Source records:
━━━━━━━━━━━━━━━━━━━━━━━━━━━━━━

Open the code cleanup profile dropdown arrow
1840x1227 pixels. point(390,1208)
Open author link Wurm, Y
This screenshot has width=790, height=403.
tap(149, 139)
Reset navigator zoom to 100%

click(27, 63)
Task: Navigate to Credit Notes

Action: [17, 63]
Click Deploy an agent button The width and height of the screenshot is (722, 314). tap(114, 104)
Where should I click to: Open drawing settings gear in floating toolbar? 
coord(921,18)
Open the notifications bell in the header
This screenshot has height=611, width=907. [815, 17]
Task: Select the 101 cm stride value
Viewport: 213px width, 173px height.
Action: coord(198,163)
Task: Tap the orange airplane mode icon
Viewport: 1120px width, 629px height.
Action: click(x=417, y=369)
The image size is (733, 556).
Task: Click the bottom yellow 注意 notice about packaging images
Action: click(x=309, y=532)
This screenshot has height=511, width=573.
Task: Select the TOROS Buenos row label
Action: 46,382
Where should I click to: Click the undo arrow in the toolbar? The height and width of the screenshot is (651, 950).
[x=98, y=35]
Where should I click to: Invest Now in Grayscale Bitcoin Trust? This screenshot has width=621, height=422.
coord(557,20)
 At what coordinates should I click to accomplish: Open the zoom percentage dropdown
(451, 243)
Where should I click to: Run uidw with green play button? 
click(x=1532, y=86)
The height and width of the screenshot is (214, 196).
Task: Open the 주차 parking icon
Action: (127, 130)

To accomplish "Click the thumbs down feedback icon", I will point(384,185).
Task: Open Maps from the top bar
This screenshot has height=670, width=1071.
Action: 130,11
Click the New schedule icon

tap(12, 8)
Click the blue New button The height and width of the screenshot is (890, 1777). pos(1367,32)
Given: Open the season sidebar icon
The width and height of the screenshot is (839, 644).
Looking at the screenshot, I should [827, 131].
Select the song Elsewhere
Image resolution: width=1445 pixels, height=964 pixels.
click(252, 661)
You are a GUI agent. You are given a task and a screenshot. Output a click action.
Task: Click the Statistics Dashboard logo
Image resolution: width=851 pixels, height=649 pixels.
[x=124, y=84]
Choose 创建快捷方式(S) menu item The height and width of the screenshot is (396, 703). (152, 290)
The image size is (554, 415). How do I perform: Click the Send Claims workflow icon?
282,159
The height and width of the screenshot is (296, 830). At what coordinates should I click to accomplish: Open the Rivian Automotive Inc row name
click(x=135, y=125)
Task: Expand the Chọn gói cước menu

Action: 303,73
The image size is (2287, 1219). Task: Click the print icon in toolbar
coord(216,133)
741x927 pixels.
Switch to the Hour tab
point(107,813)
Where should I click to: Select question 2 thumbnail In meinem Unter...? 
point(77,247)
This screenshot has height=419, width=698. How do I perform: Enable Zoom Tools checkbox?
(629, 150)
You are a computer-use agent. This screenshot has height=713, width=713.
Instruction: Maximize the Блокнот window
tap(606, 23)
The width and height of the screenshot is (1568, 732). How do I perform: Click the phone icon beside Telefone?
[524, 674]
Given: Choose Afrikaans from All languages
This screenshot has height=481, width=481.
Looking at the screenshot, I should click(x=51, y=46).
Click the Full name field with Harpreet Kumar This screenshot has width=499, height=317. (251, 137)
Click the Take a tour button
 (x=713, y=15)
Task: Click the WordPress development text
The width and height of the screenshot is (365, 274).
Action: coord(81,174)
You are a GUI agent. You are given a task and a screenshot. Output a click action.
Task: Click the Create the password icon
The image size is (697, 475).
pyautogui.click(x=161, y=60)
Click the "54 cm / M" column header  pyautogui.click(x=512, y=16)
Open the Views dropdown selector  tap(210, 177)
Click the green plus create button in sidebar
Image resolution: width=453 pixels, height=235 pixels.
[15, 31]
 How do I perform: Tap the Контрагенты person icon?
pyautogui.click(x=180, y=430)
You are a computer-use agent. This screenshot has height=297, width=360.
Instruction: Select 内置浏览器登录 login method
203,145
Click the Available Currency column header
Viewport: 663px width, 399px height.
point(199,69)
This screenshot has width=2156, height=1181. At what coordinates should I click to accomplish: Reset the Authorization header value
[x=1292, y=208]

━━━━━━━━━━━━━━━━━━━━━━━━━━━━━━

What is expected:
Reproduce the listing above, switching every "Where should I click to" to "Where do I click to" and leaving all else unchanged.

Solution to this exercise:
Open the code cleanup profile dropdown arrow
1840x1227 pixels. point(390,1208)
Open author link Wurm, Y
This screenshot has width=790, height=403.
tap(149, 139)
Reset navigator zoom to 100%

click(27, 63)
Task: Navigate to Credit Notes

Action: [17, 63]
Click Deploy an agent button The width and height of the screenshot is (722, 314). tap(114, 104)
Where do I click to: Open drawing settings gear in floating toolbar? 
coord(921,18)
Open the notifications bell in the header
This screenshot has height=611, width=907. [815, 17]
Task: Select the 101 cm stride value
Viewport: 213px width, 173px height.
Action: coord(198,163)
Task: Tap the orange airplane mode icon
Viewport: 1120px width, 629px height.
Action: click(x=417, y=369)
The image size is (733, 556).
Task: Click the bottom yellow 注意 notice about packaging images
Action: click(x=309, y=532)
This screenshot has height=511, width=573.
Task: Select the TOROS Buenos row label
Action: 46,382
Where do I click to: Click the undo arrow in the toolbar? The height and width of the screenshot is (651, 950).
[x=98, y=35]
Where do I click to: Invest Now in Grayscale Bitcoin Trust? This screenshot has width=621, height=422.
coord(557,20)
 At what coordinates should I click to accomplish: Open the zoom percentage dropdown
(451, 243)
Where do I click to: Run uidw with green play button? 
click(x=1532, y=86)
The height and width of the screenshot is (214, 196).
Task: Open the 주차 parking icon
Action: (127, 130)

To accomplish "Click the thumbs down feedback icon", I will point(384,185).
Task: Open Maps from the top bar
This screenshot has height=670, width=1071.
Action: 130,11
Click the New schedule icon

tap(12, 8)
Click the blue New button The height and width of the screenshot is (890, 1777). pos(1367,32)
Given: Open the season sidebar icon
The width and height of the screenshot is (839, 644).
Looking at the screenshot, I should [827, 131].
Select the song Elsewhere
Image resolution: width=1445 pixels, height=964 pixels.
click(252, 661)
You are a GUI agent. You are given a task and a screenshot. Output a click action.
Task: Click the Statistics Dashboard logo
Image resolution: width=851 pixels, height=649 pixels.
[x=124, y=84]
Choose 创建快捷方式(S) menu item The height and width of the screenshot is (396, 703). (152, 290)
The image size is (554, 415). How do I perform: Click the Send Claims workflow icon?
282,159
The height and width of the screenshot is (296, 830). At what coordinates should I click to accomplish: Open the Rivian Automotive Inc row name
click(x=135, y=125)
Task: Expand the Chọn gói cước menu

Action: 303,73
The image size is (2287, 1219). Task: Click the print icon in toolbar
coord(216,133)
741x927 pixels.
Switch to the Hour tab
point(107,813)
Where do I click to: Select question 2 thumbnail In meinem Unter...? 
point(77,247)
This screenshot has height=419, width=698. How do I perform: Enable Zoom Tools checkbox?
(629, 150)
You are a computer-use agent. This screenshot has height=713, width=713.
Instruction: Maximize the Блокнот window
tap(606, 23)
The width and height of the screenshot is (1568, 732). How do I perform: Click the phone icon beside Telefone?
[524, 674]
Given: Choose Afrikaans from All languages
This screenshot has height=481, width=481.
Looking at the screenshot, I should click(x=51, y=46).
Click the Full name field with Harpreet Kumar This screenshot has width=499, height=317. (251, 137)
Click the Take a tour button
 (x=713, y=15)
Task: Click the WordPress development text
The width and height of the screenshot is (365, 274).
Action: coord(81,174)
You are a GUI agent. You are given a task and a screenshot. Output a click action.
Task: Click the Create the password icon
The image size is (697, 475).
pyautogui.click(x=161, y=60)
Click the "54 cm / M" column header  pyautogui.click(x=512, y=16)
Open the Views dropdown selector  tap(210, 177)
Click the green plus create button in sidebar
Image resolution: width=453 pixels, height=235 pixels.
[15, 31]
 How do I perform: Tap the Контрагенты person icon?
pyautogui.click(x=180, y=430)
You are a computer-use agent. This screenshot has height=297, width=360.
Instruction: Select 内置浏览器登录 login method
203,145
Click the Available Currency column header
Viewport: 663px width, 399px height.
point(199,69)
This screenshot has width=2156, height=1181. At what coordinates should I click to accomplish: Reset the Authorization header value
[x=1292, y=208]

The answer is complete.